A cytogenetic study was undertaken to quantify, by chromosomal karyotyping, the incidence and type of chromosomal abnormalities present in Day-6 in vitro-produced (IVP) porcine embryos. Morphologically normal Day-6 blastocysts (n=318) were fixed and grouped into six classes according to the number of total cells (from < or =20 to 61-70). Of 248 embryos suitable for analysis, 97 (39.1%) displayed chromosomal abnormalities. The abnormalities included haploidy (9.3%), polyploidy (71.1%) and mixoploidy (19.6%). Within polyploid embryos, triploidy and tetraploidy showed the highest incidence (56.5 and 27.5%, respectively); among mixoploid embryos, diploid-triploid embryos (2n/3n) were prevalent (36.8%). Overall, the mean cell number was 34.3 +/- 12.1 and the mitotic index was 8.6 +/- 6.1. Chromosomally abnormal embryos had fewer (P<0.01) total cells compared to normal (2n) embryos (31.8 +/- 1.3 versus 35.9 +/- 1.0). In addition, the incidence of polyploidy decreased as the number of cells increased, while that of mixoploidy did not differ. These data indicate that polyploidy affects a large percentage of IVP porcine embryos capable of developing to blastocysts and the incidence of chromosomal abnormalities is much higher than that reported previously in in vivo embryos in this species.
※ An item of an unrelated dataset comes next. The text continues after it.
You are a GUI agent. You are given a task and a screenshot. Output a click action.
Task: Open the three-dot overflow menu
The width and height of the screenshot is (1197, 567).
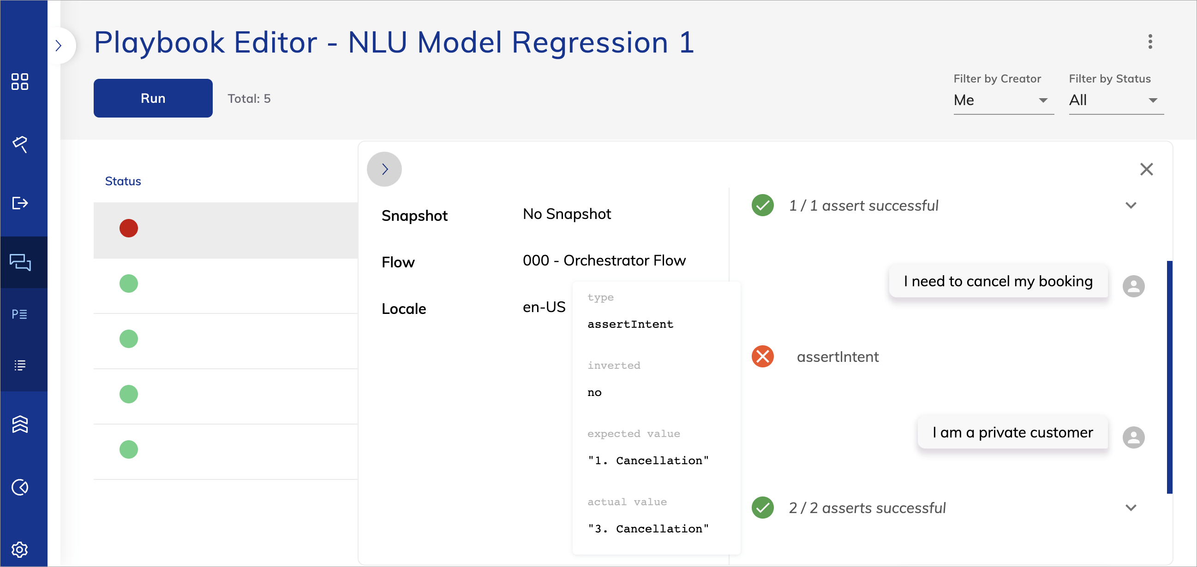(x=1150, y=42)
Given the ability of morphologically normal embryos with an abnormal chromosome complement to undergo preimplantation development in vitro, and the inability to identify blastocysts with abnormal karyotype without cytogenetic analysis, careful consideration should be given to factors affecting ploidy of IVP embryos, especially the incidence of polyspermic fertilization, when evaluating criteria of a porcine in vitro embryo production scheme.